Hummingbird enthusiasts in Austin, Texas, should prepare their hummingbird feeders for a mid-March arrival of one or more species. From early spring to late fall, Austin residents can see numerous kinds of hummingbirds. Some of the birds even stay for the winter in coastal Texas locations each year. Texans who feed hummingbirds share in their migratory success because the birds leave energized to travel thousands of miles south for winter.
Texas Parks and Wildlife sectioned the state into seven wildlife management areas, and each area is home to several varieties of hummingbirds every summer. Austin, in the Hill Country wildlife management area, is the summer home of hummingbird species such as broad-billed, rufous, black-chinned, broad-tailed and Anna’s.
Austin residents usually begin to see hummingbirds in mid-March.
Anna’s hummingbird has a dark bill with a red crown on its head. The broad-tailed hummingbird makes a loud buzzing sound while in flight and has a wide, rather than forked, tail.
A rufous hummingbird sports a red-brown back and dark bill. The broad-billed hummingbird has a bluish-green throat and chin as well as a reddish-orange bill.
Black-chinned is the only hummingbird with a purple band beneath a black chin.
Texas Parks and Wildlife's other wildlife management areas are the Panhandle Plains, Prairies and Lakes, Pineywoods, Gulf Coast, South Texas Plains and Big Bend Country.
Allen’s and broad-billed hummingbirds are two species that spend summers in the Big Bend Country and Gulf Coast areas.
The colorful ruby-throated hummingbird breeds in large numbers in the Panhandle Plains, Prairies and Lakes, and Pineywoods areas.
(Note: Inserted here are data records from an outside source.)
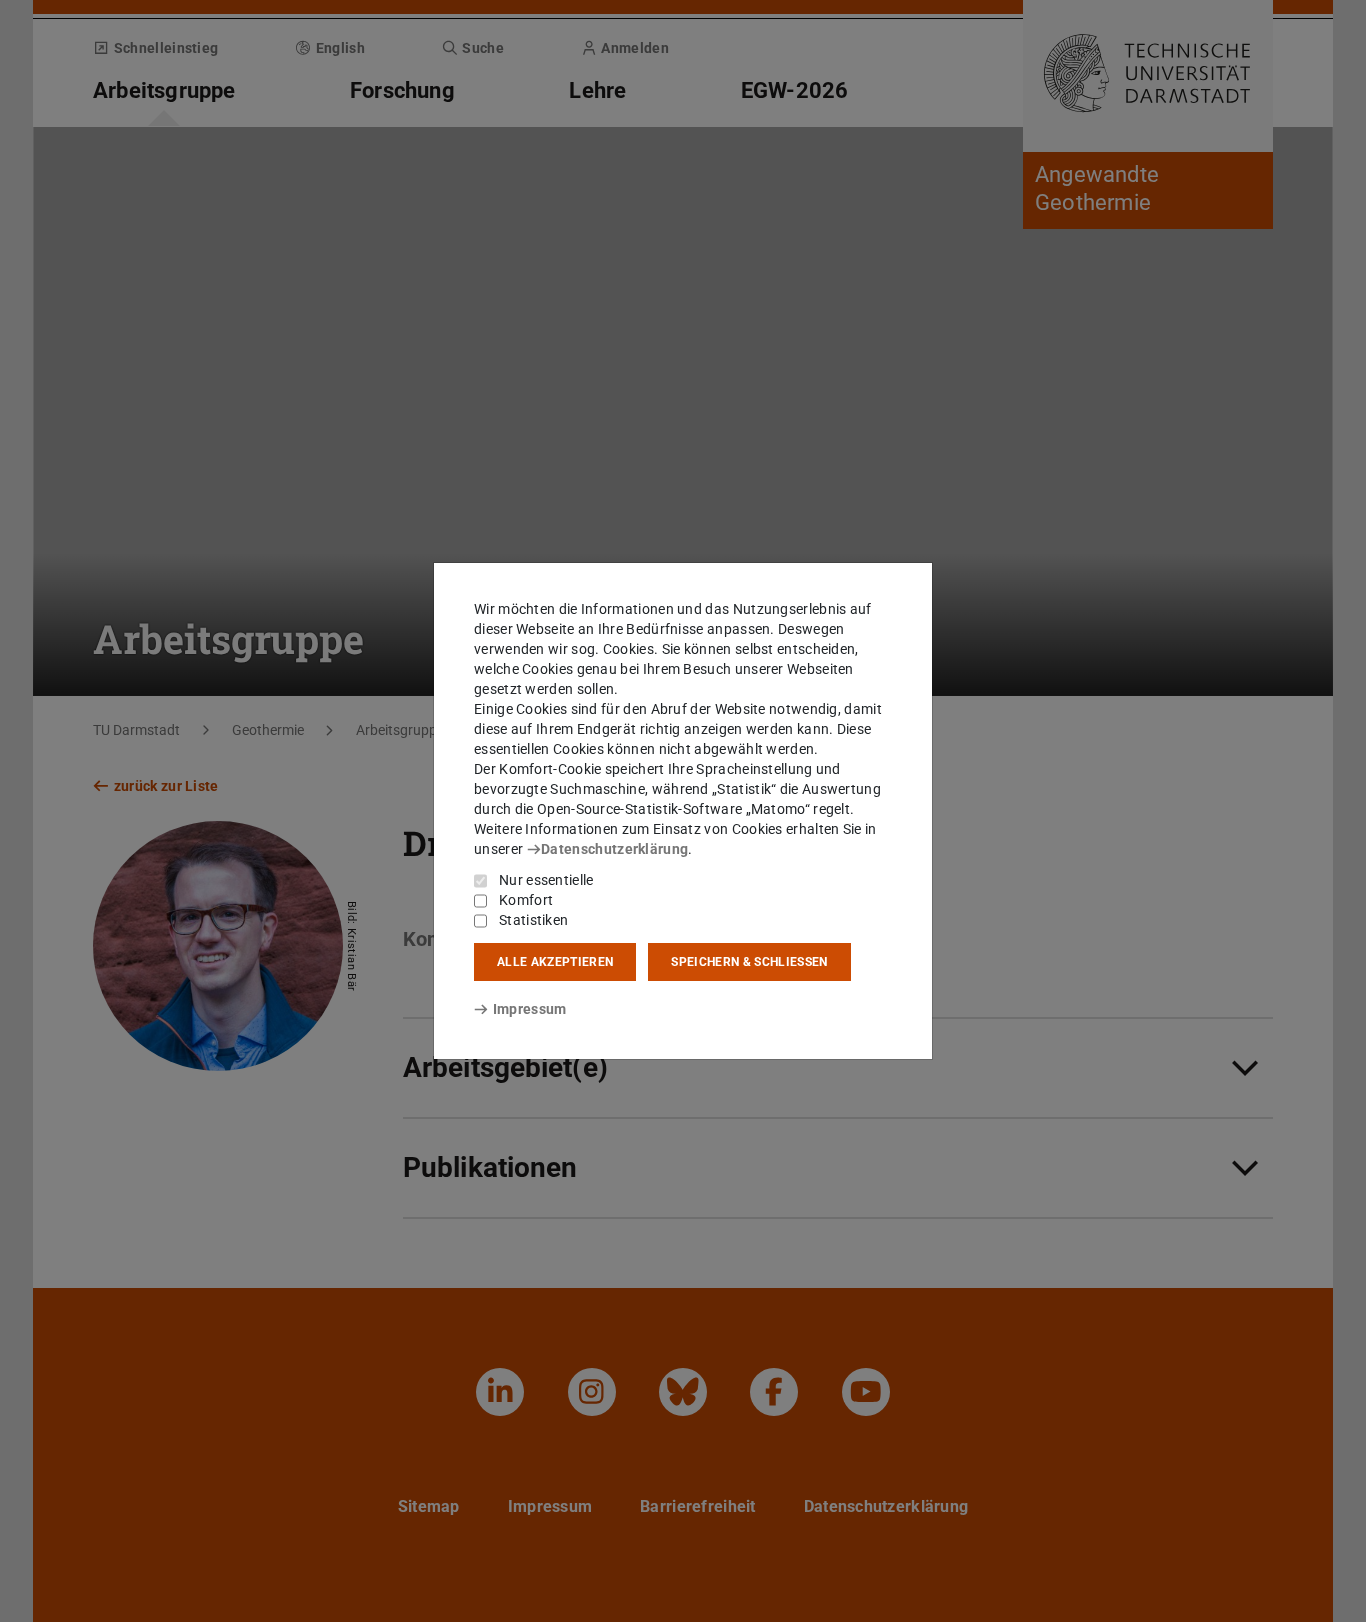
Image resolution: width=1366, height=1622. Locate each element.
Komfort (526, 900)
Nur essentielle (546, 880)
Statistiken (533, 920)
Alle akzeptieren (555, 962)
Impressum (529, 1009)
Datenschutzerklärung (614, 849)
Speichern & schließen (749, 962)
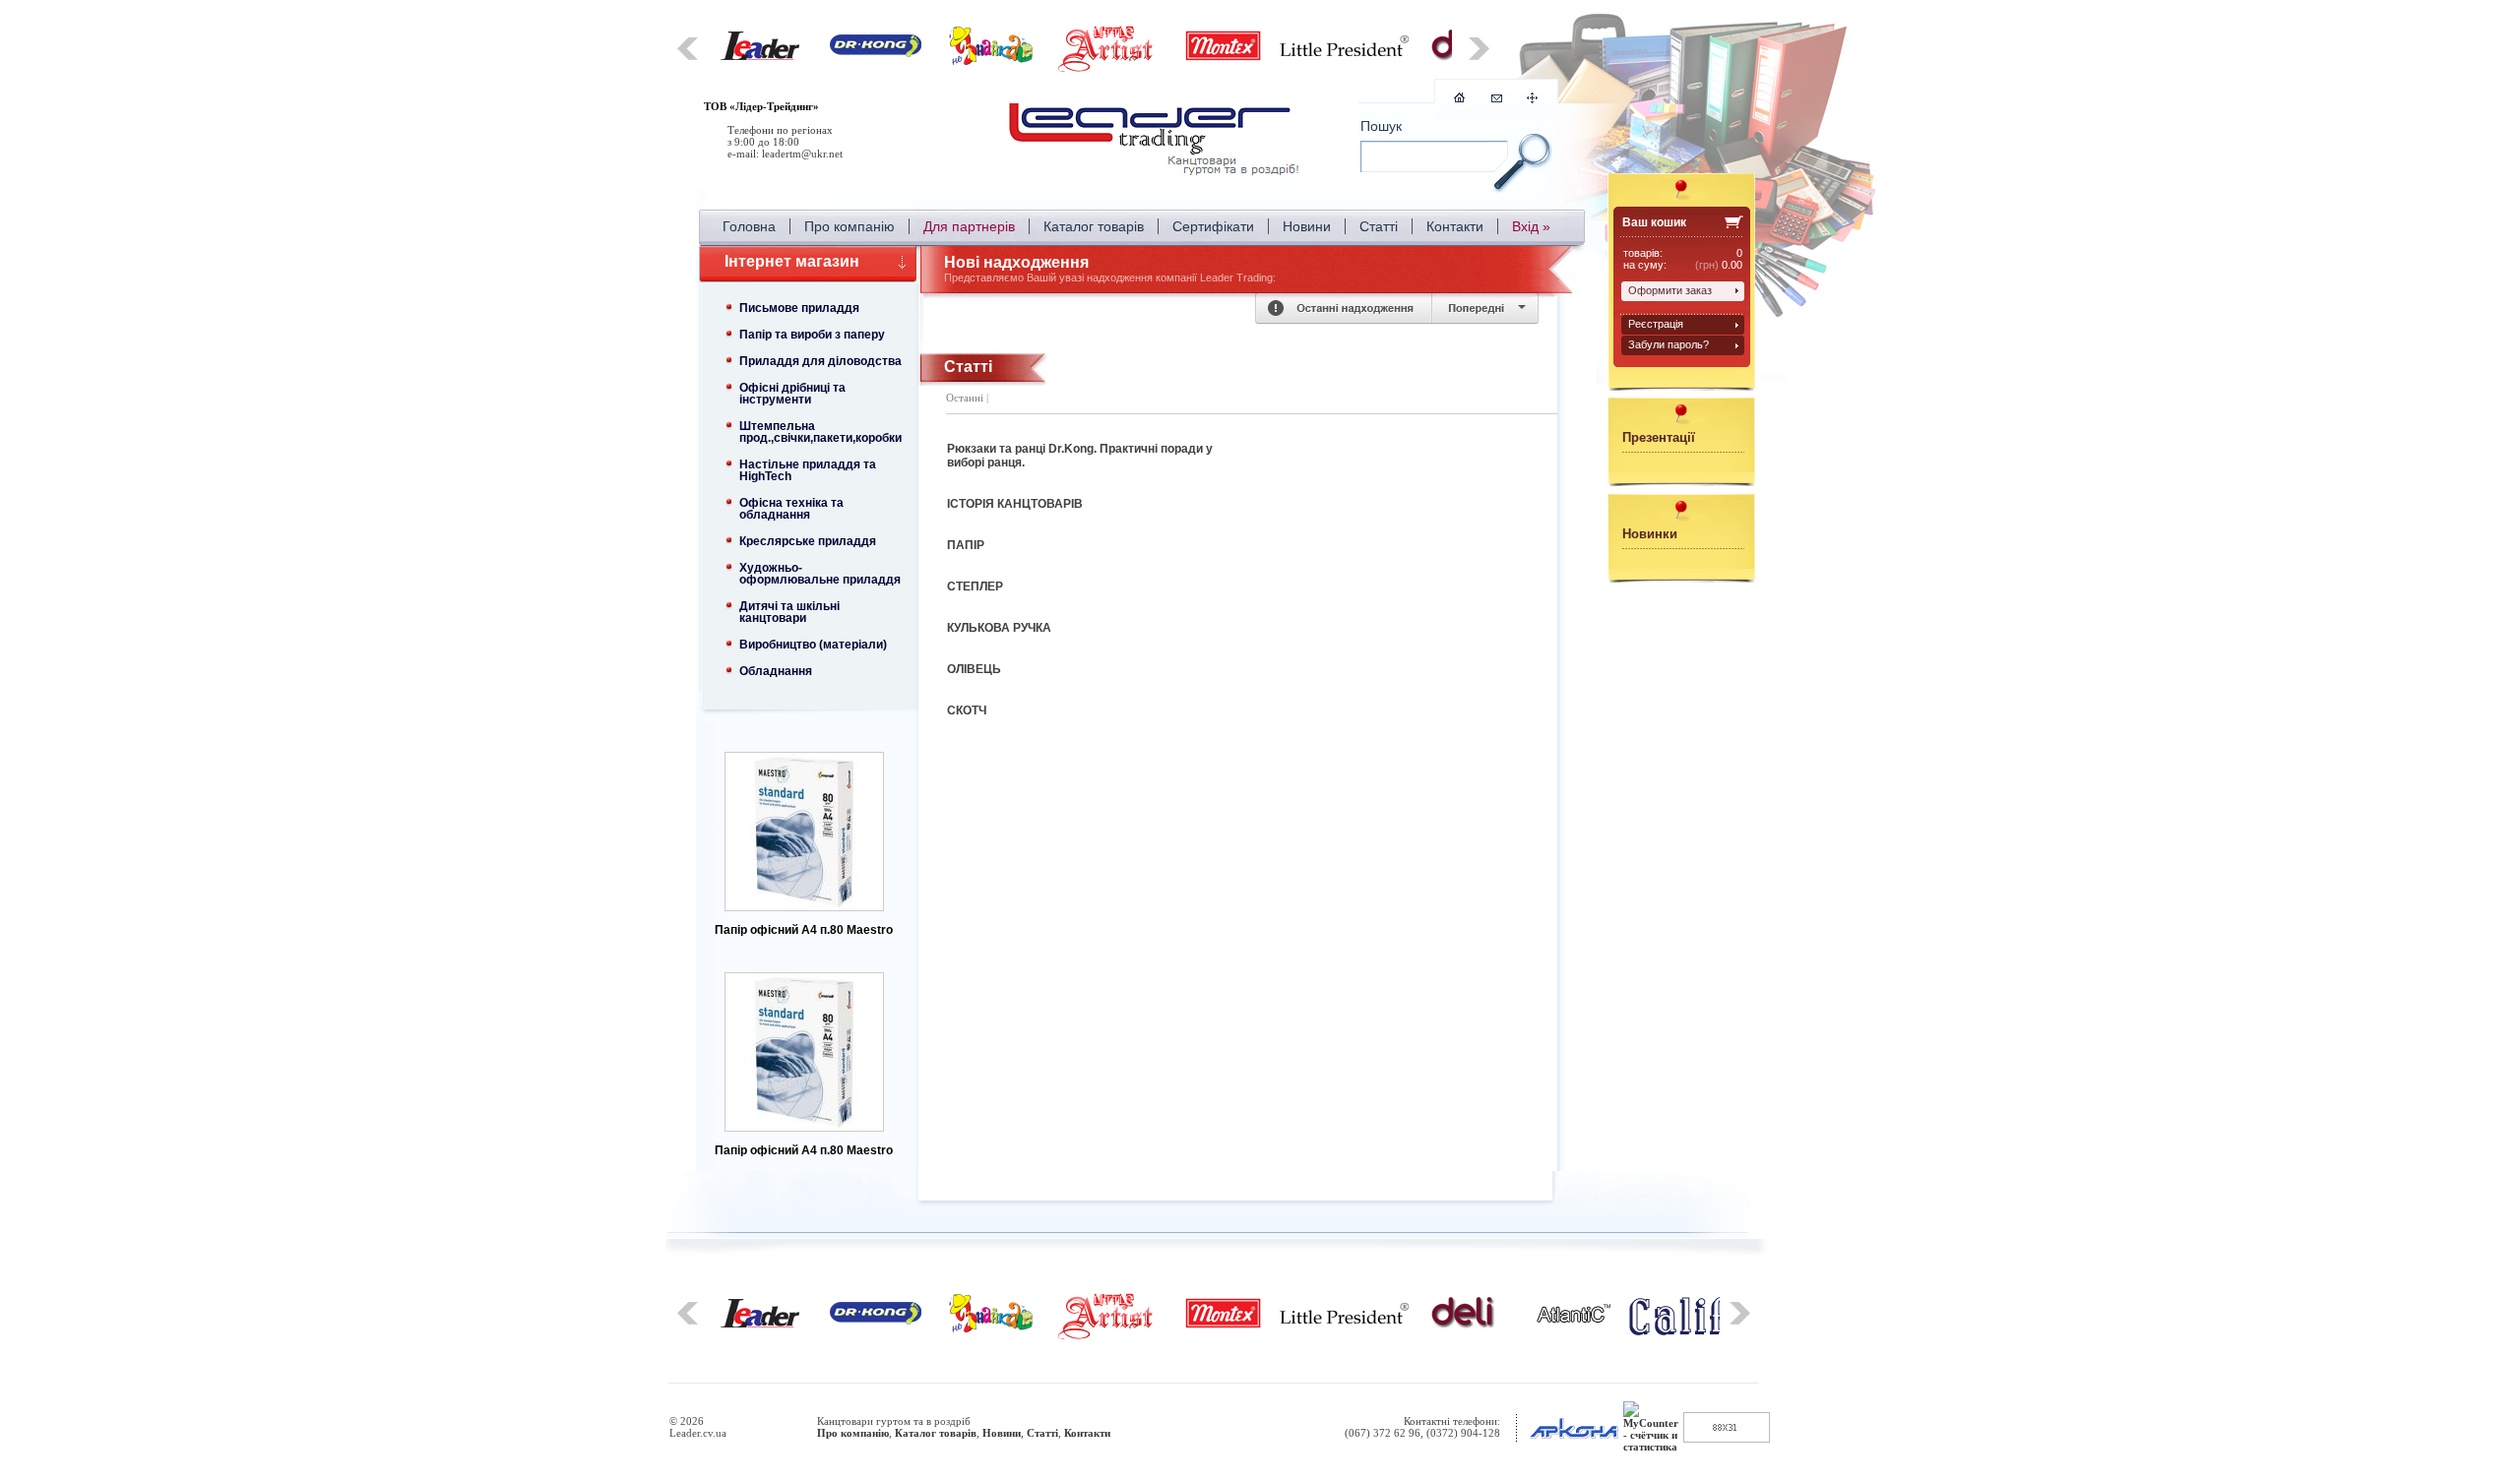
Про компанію (849, 226)
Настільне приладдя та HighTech (807, 470)
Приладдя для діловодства (820, 361)
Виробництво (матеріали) (813, 644)
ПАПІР (965, 545)
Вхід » (1531, 226)
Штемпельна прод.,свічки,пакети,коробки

Black-chinned hummingbirds breed in the South Texas Plains area. They commonly spend winters along the coast in that region.
Other species that overwinter in Texas include rufous and buff-bellied hummingbirds. They reside year-round in the Gulf Coast area.
After leaving their southernmost migration areas, hummingbirds reach Austin and other Texas cities between mid-March and mid-May.
They begin breeding in early April and continue through early September. Hummingbirds still may be feeding their young as late as Sept. 1.
Outside cities, they breed near woodlands and flowering meadows. In cities, they breed close to flowering shrubs. In addition, the presence of a feeder will draw them to nest nearby.
Hummingbirds prepare to migrate south for the winter after watching their last brood leave the nest. Hummingbirds that spent summer in Texas may leave as early as the end of July and as late as mid-November.
Hummingbirds that summered in northern U.S. states and Canada travel through Texas on their way to Central and South America when migrating before winter, and they pass through again in spring. Except for in coastal areas of Texas, all hummingbirds usually are gone by the end of November.